WHAT IS NEEDED
Render the lines from the one containing "Select the +1.25% percent change value" through the one containing "tap(50, 127)" as a Markdown table with the columns Row and Line, numbering each line in order and skipping blank lines. Leave the pictures out of the table.

____ MATERIAL FOR THE TASK

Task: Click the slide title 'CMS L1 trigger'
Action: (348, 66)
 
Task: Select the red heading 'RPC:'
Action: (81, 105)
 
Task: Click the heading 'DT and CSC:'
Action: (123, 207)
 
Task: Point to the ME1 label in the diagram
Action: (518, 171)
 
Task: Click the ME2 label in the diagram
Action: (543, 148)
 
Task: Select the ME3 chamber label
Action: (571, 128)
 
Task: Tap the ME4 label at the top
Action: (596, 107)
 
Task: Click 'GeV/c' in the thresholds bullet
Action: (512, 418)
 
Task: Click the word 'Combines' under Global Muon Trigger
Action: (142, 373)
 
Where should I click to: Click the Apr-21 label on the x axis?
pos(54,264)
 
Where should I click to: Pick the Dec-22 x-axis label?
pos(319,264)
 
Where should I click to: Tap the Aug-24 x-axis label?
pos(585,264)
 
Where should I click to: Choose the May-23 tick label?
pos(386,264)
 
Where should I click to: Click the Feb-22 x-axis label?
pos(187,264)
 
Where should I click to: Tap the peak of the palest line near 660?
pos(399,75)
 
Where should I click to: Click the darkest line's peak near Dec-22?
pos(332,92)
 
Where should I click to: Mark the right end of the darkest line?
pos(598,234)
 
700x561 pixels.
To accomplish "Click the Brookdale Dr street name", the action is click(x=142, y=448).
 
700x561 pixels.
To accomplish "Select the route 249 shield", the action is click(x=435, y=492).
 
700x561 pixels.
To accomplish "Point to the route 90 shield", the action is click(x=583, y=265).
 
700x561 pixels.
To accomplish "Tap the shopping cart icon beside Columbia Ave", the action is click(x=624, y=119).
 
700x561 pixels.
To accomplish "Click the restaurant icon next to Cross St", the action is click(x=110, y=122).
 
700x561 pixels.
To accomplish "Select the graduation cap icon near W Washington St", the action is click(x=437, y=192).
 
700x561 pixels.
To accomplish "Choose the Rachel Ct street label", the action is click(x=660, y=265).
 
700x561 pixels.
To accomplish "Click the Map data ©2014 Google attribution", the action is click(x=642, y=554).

________
____ MATERIAL FOR THE TASK

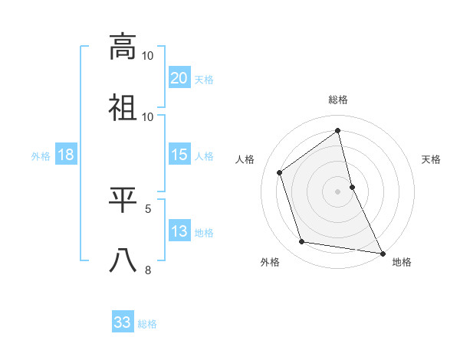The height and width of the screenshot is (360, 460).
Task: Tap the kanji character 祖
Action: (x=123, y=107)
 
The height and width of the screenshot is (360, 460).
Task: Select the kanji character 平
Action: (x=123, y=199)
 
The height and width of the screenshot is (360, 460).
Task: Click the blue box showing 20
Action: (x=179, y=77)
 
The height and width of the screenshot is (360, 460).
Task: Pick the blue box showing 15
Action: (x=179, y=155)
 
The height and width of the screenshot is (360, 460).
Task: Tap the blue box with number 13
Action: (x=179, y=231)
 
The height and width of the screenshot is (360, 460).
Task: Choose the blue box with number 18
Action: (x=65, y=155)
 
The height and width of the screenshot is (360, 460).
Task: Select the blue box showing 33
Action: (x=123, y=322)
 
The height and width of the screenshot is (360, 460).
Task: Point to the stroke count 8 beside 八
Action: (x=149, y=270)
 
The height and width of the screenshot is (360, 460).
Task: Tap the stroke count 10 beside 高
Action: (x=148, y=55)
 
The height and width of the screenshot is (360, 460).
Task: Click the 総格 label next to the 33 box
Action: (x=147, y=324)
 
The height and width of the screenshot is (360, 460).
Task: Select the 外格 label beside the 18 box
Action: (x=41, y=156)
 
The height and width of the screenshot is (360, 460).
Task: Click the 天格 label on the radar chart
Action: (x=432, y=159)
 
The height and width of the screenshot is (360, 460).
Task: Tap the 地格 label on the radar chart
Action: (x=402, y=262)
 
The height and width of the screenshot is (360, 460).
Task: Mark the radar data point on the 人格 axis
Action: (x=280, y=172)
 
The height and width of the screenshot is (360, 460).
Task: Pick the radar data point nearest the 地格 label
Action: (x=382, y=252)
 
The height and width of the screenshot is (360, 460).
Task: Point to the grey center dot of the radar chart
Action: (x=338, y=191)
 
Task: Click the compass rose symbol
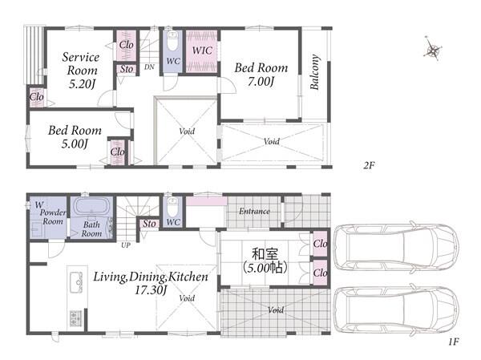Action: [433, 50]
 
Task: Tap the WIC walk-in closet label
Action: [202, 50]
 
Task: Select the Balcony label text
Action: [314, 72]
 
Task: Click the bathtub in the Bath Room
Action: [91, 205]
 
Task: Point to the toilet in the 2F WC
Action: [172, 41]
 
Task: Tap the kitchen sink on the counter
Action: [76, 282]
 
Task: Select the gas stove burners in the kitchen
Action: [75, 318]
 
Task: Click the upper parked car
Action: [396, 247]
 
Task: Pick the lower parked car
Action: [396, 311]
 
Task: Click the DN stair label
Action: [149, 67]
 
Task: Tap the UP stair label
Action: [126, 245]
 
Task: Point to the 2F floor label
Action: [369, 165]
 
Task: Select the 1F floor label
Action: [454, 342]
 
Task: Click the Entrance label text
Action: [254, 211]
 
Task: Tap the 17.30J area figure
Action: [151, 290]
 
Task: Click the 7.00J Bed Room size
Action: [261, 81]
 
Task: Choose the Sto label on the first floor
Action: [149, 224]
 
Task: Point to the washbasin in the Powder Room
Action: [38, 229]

________
____ MATERIAL FOR THE TASK

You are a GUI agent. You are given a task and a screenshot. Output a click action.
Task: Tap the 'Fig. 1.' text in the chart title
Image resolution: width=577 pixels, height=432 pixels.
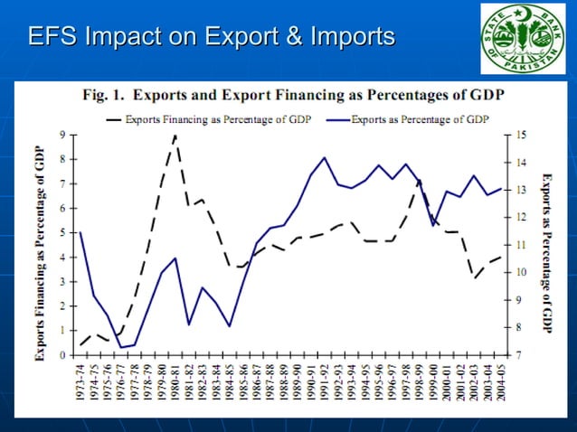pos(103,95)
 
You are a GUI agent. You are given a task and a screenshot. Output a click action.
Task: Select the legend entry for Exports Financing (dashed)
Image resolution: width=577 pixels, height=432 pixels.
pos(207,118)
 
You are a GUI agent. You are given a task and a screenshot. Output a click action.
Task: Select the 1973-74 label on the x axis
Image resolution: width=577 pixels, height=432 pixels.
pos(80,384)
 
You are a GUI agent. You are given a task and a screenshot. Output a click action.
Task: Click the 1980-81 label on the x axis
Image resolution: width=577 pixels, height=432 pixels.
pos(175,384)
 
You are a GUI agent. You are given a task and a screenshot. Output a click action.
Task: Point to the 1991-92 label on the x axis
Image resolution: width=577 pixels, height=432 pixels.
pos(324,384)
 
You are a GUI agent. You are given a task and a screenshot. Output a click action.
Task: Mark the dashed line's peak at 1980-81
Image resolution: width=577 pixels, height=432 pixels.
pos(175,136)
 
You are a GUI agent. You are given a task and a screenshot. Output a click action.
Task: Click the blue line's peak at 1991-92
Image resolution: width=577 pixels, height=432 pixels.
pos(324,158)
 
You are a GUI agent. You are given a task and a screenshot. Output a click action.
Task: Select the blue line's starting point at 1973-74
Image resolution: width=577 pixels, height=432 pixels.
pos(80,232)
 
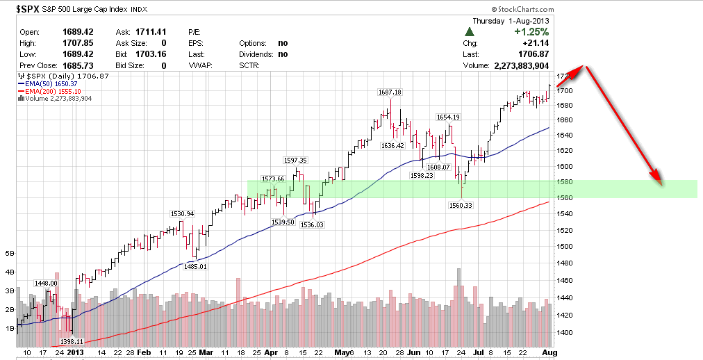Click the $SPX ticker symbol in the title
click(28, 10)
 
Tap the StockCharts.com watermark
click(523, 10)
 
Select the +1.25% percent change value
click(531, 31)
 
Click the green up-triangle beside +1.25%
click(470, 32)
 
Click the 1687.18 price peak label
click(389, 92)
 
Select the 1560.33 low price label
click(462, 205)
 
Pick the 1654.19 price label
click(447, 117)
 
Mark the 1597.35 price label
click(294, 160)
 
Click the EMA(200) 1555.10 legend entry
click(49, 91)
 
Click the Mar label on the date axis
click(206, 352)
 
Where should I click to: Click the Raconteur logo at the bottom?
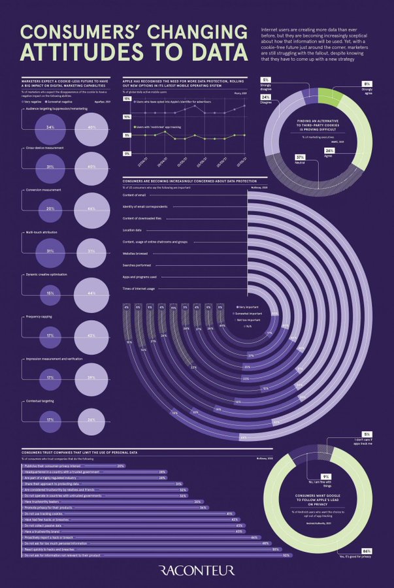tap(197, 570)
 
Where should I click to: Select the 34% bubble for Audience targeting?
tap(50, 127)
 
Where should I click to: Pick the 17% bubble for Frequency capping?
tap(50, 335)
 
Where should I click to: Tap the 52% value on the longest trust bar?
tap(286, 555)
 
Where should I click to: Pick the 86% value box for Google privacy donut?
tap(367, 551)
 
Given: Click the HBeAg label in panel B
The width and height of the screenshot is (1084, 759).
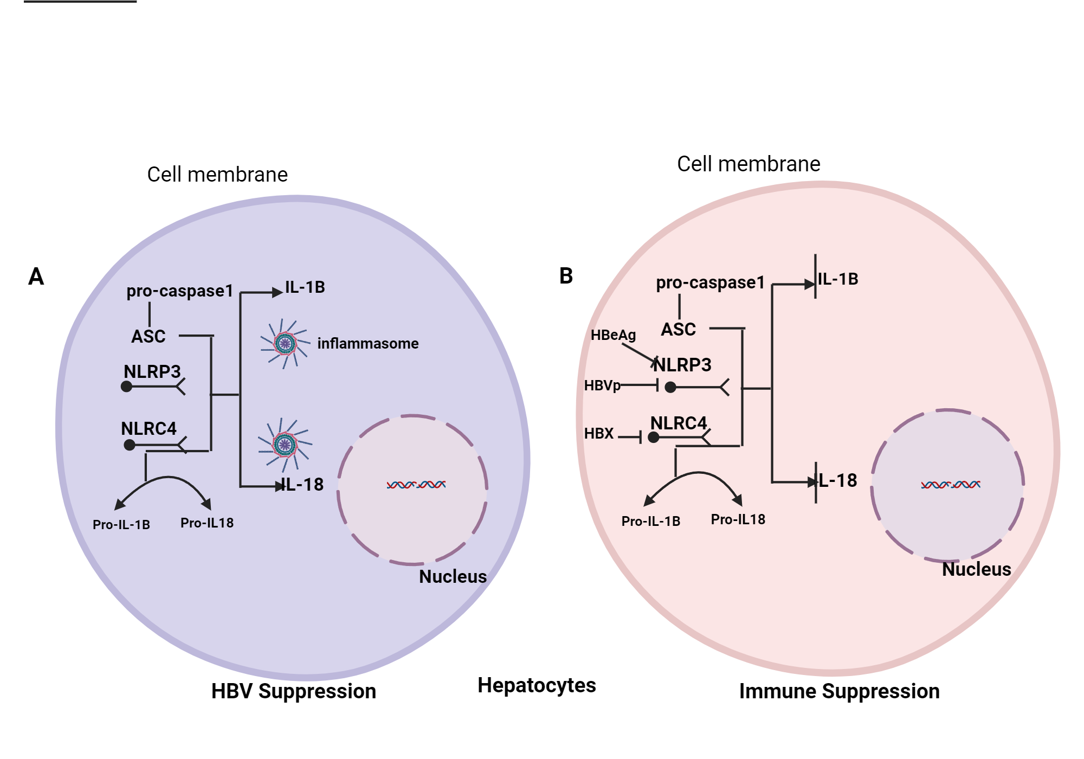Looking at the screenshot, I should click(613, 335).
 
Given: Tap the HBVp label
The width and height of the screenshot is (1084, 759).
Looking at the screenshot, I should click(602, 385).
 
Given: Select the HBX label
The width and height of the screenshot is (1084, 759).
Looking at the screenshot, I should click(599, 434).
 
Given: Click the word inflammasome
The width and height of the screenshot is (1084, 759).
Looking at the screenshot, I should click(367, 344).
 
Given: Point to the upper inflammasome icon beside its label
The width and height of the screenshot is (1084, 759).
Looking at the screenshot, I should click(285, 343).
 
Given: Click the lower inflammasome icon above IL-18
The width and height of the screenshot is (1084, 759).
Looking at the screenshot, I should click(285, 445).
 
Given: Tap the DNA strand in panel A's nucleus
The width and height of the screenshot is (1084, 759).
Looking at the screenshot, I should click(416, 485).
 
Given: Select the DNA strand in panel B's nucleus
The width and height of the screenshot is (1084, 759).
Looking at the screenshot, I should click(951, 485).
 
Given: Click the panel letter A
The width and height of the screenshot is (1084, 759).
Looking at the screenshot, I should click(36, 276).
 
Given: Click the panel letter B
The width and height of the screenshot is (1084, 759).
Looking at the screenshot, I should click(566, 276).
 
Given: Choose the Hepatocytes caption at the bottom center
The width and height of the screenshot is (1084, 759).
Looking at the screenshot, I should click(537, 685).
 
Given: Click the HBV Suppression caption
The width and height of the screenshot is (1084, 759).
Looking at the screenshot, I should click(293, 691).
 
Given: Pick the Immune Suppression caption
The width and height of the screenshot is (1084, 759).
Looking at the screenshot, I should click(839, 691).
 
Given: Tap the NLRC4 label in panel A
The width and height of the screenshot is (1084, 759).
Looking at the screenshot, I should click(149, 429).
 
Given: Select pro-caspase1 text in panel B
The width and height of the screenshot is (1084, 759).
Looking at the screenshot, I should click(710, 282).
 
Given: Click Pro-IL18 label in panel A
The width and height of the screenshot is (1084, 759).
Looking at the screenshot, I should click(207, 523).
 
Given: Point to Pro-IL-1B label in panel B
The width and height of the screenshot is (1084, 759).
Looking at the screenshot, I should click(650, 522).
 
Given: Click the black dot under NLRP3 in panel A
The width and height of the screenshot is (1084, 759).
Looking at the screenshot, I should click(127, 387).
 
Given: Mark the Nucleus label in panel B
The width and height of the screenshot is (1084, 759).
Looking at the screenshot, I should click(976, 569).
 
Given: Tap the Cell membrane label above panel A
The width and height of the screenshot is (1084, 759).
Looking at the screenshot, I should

________

REPLY TO THE TASK
| Row | Line |
|---|---|
| 1 | Select the +1.25% percent change value |
| 2 | click(531, 31) |
| 3 | Click the green up-triangle beside +1.25% |
| 4 | click(470, 32) |
| 5 | Click the 1687.18 price peak label |
| 6 | click(389, 92) |
| 7 | Select the 1560.33 low price label |
| 8 | click(462, 205) |
| 9 | Pick the 1654.19 price label |
| 10 | click(447, 117) |
| 11 | Mark the 1597.35 price label |
| 12 | click(294, 160) |
| 13 | Click the EMA(200) 1555.10 legend entry |
| 14 | click(49, 91) |
| 15 | Click the Mar label on the date axis |
| 16 | click(206, 352) |
| 17 | Where should I click to: Click the Raconteur logo at the bottom? |
| 18 | tap(197, 570) |
| 19 | Where should I click to: Select the 34% bubble for Audience targeting? |
| 20 | tap(50, 127) |